Immediately, the first officer advanced the thrust levers, selected go-around mode for his flight director, and pulled back on his control column, and the aircraft began to pitch up. Almost immediately thereafter, the stick shaker activated. Although the first officer reduced the back pressure on his control column, the aircraft continued to pitch up, and soon went into a stall.

The aircraft banked sharply to the right until the wingtip contacted the runway, bending the wing upwards by four feet. Then the aircraft levelled off until the nose contacted the runway. This broke off the right winglet and the nose landing gear, destroyed the radome, and caused heavy damage to the underside of the aircraft. All electrical power except the emergency lighting was lost. By this time, the engines had reached full power, and the aircraft was rolling on its main gear, off the right side of the runway, through the snow, until it hit a ditch that ran parallel to the runway. This sent the plane airborne, where it flew about 1000 ft, struck some trees, and finally came to rest. One large tree had entered the cabin through the main passenger door and cut a path in the fuselage through the first five rows of seats.
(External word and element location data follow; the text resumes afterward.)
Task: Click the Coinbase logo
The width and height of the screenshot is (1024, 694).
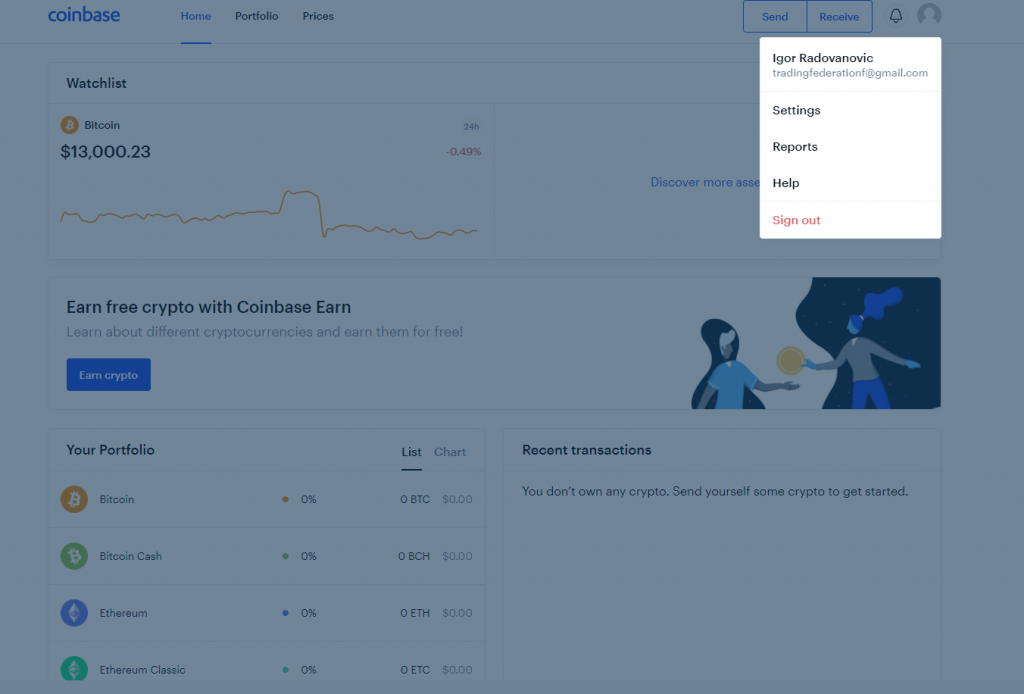Action: [x=84, y=15]
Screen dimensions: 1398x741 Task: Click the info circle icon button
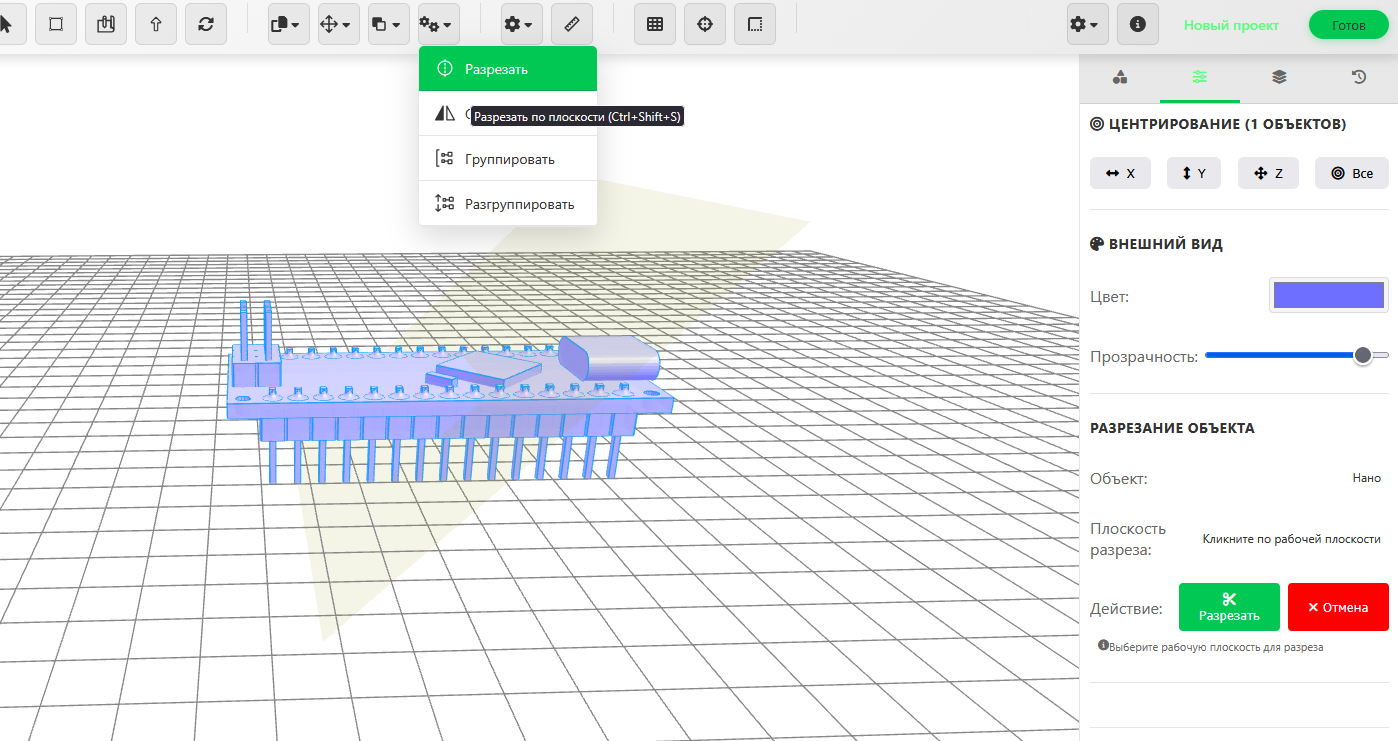point(1137,25)
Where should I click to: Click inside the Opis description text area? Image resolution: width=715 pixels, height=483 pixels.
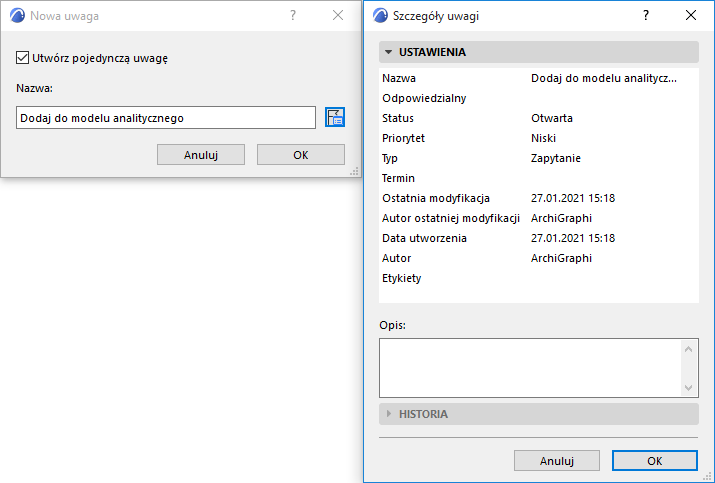click(x=529, y=368)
The flight attendant, during the crash sequence, shouted brace position commands and once the aircraft stopped, immediately evacuated the aircraft with the assistance of an off-duty flight attendant. Some passengers could not be extricated and required rescue from the Fire Services.
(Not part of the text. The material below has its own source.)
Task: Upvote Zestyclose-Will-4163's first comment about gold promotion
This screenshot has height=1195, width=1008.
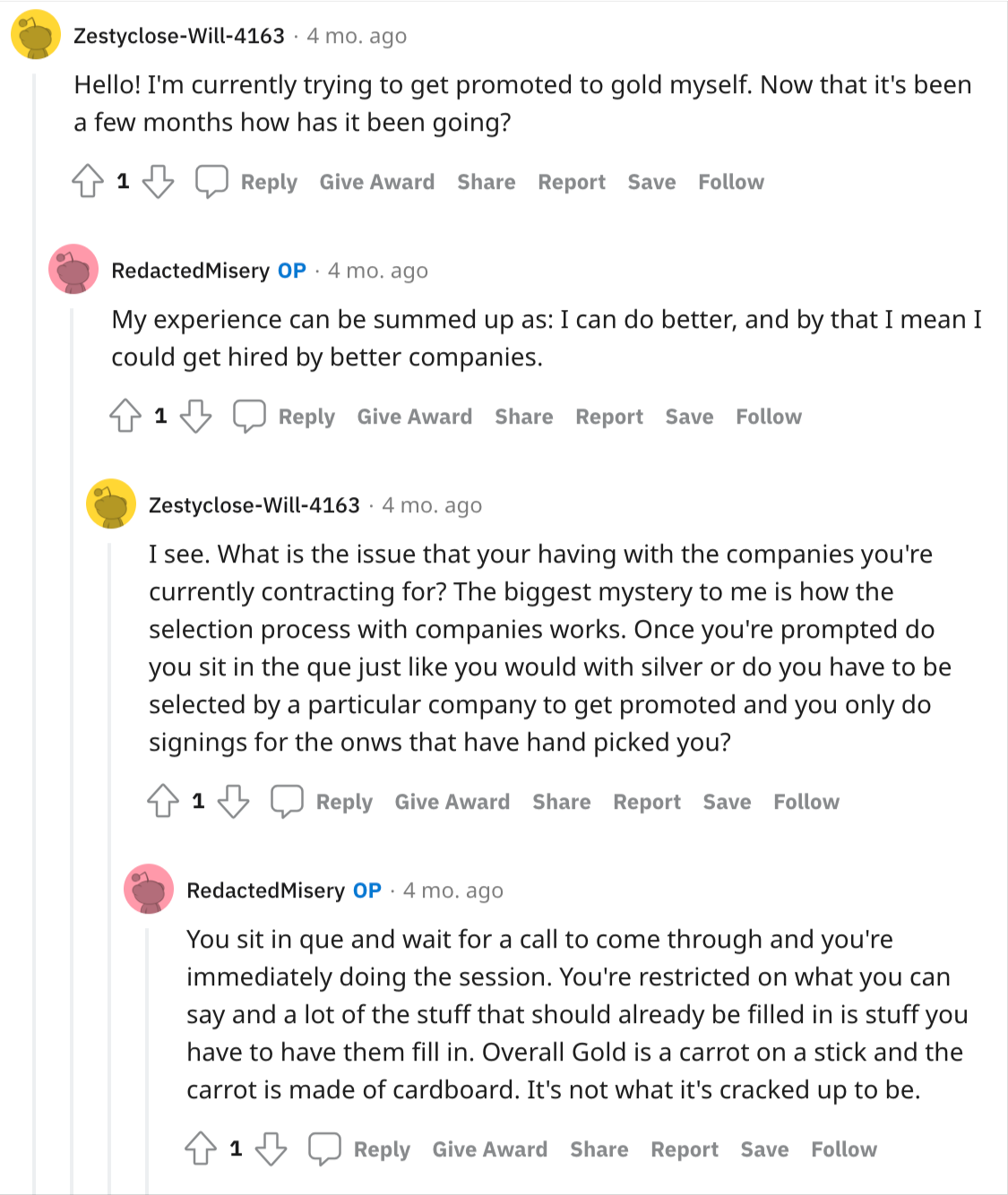Action: 88,181

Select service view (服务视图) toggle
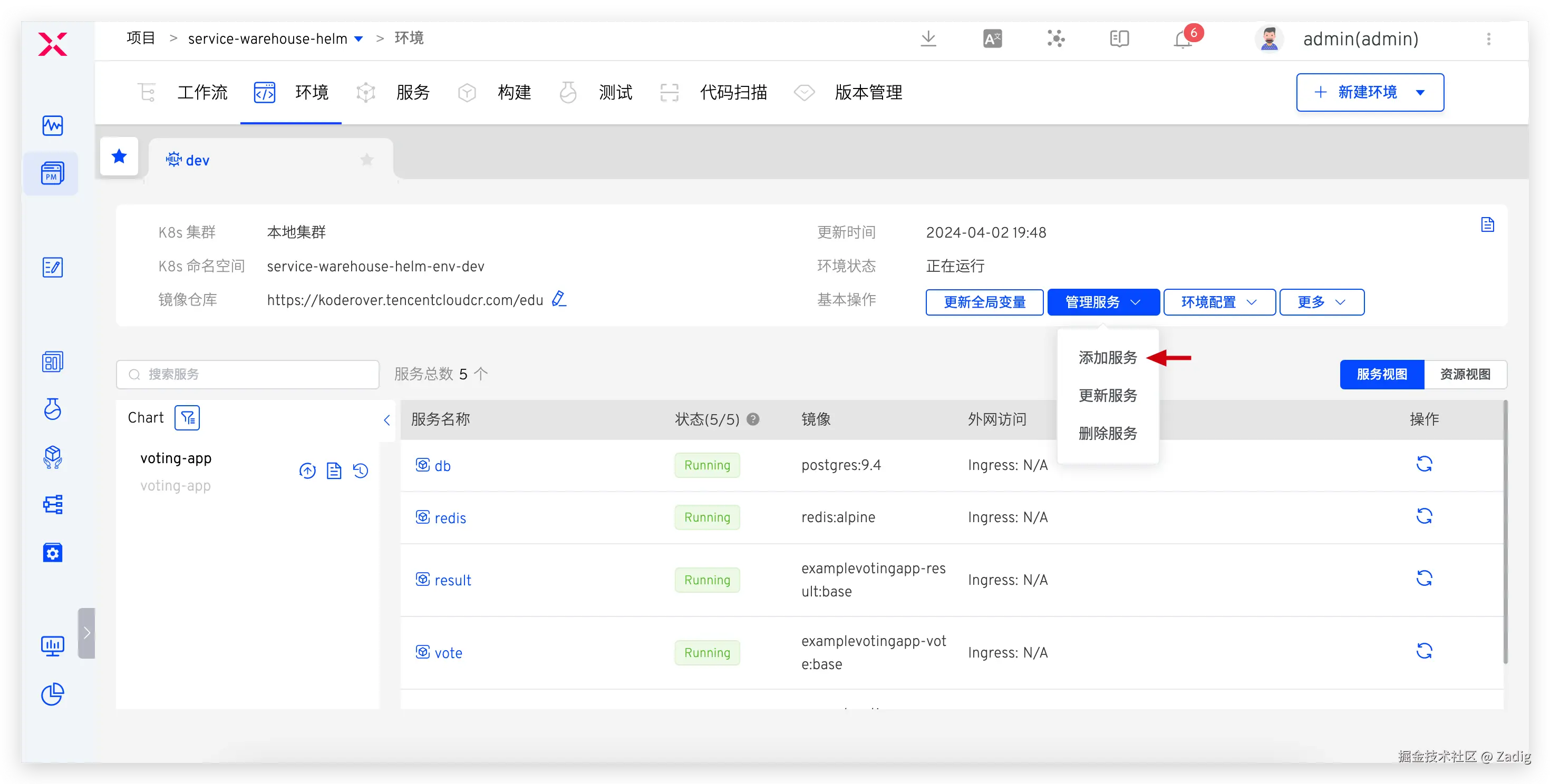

There was no fire on board the aircraft, no fatalities, and many on board were able to evacuate safely. A number of severely injured passengers had to be extracted from the aircraft with the "jaws of life" prior to receiving medical treatment.

==Rescue==

The CRJ (CL-65) aircraft was not equipped with an emergency locator transmitter, nor was one required. This, combined with the snow, fog, and darkness, hampered rescue efforts as the first responders did not arrive until 90 minutes after the incident. Passengers and crew also had no means of signalling rescuers to reveal their location. They were unable to assist at least six individuals trapped inside the aircraft by the crash, until long after rescuers arrived. The flight crew did find pry bars; however they were not capable of doing anything with these which were a combination of tools in a short package. There was a long delay of almost 4 hours, in rescuing passengers, due to the fact that the jaws of life and a power saw were needed to extricate the passengers, and these had to be obtained from Camp Gagetown. There was also a delay due to the fact fire services expected the plane to catch fire, and were unable to make a safe entry. Eventually ambulance attendants made the first entry.

==Investigation==

The Transportation Safety Board probe listed 29 causes and contributing factors and an additional 16 aggravating factors in the crash and rescue performance, including the following:
- Given the weather conditions, runway conditions, and first officer experience, the decision to allow the first officer to land the plane was questionable, though within policy.
- The wings had accumulated ice, degrading their performance, and reducing the maximum angle of attack before stall.
- The stick shaker worked as designed but the reduced wing performance reduced the warning time given by the stick shaker.
- A go-around without ground contact would not have been possible at the altitude it was ordered due to weather conditions and wing performance.
- The flight crew was not trained according to legal requirements in emergency procedures, including go-around, rescue and emergency exits.
- Stall-recovery training did not account for the weather conditions at the time of the crash.
- The published go-around procedure did not account for the time required for the engines spin up to sufficient thrust for go-around after idling.